After all, not once did he use the word ‘resign’ in his dramatic press conference on Tuesday.
A tempting hypothesis is that, by announcing his departure when nobody was expecting it (the fifteen journalists who had stayed in Zurich after the election thought that Blatter would say that Jerome Valcke had been relieved of his functions), the wily old fox has given himself a free hand to do what some say he’s longed to do for four and a half years: to clean up the house he’s looked after with a loose hand and a forgiving eye for decades, which probably means re-running the vote to award the 2022 World Cup, which is over seven years away.
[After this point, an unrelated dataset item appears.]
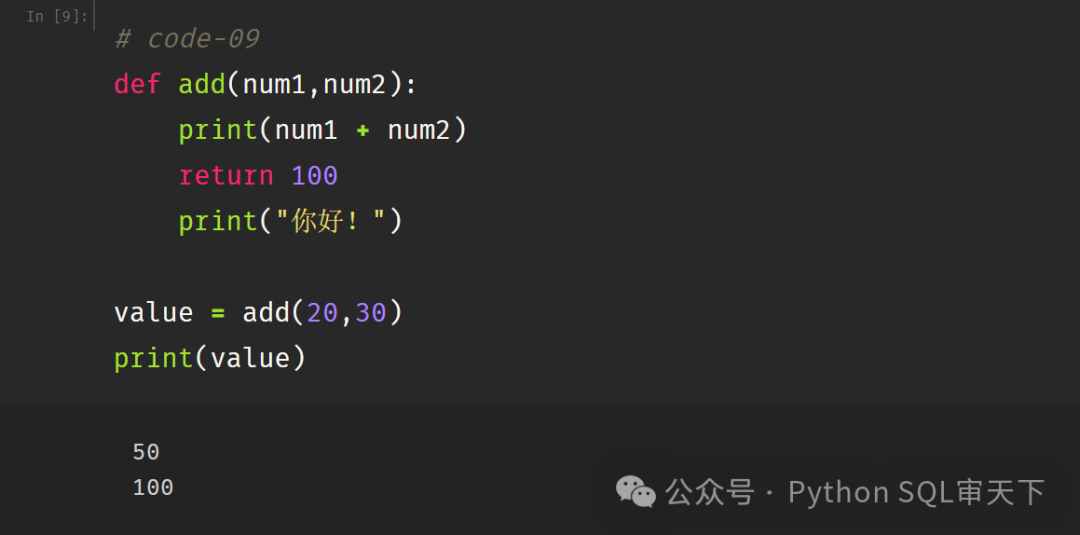
Task: Click the 'value' variable on assignment line
Action: 154,313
This is by no means impossible. Should the ‘smoking gun’ be found, the incontrovertible proof that the bid regulations had been infringed upon to such an extent that the 2 December 2010 vote was invalid, FIFA’s Executive Committee would have the power to enforce a new ballot without fearing an unimaginably costly lawsuit. I am of the opinion that this ‘smoking gun’ has already been found, given the extensive revelations of multiple secret payments to football officials by the Qatari then-president of AFC and member of FIFA’s ExCo Mohammed bin Hammam, described by the Qataris themselves as ‘the greatest asset’ in their bid – before they strenuously denied that the now-disgraced, banned-for-life bin Hammam played any role, official or otherwise, in their campaign. A matter of perspective, perhaps; or common sense.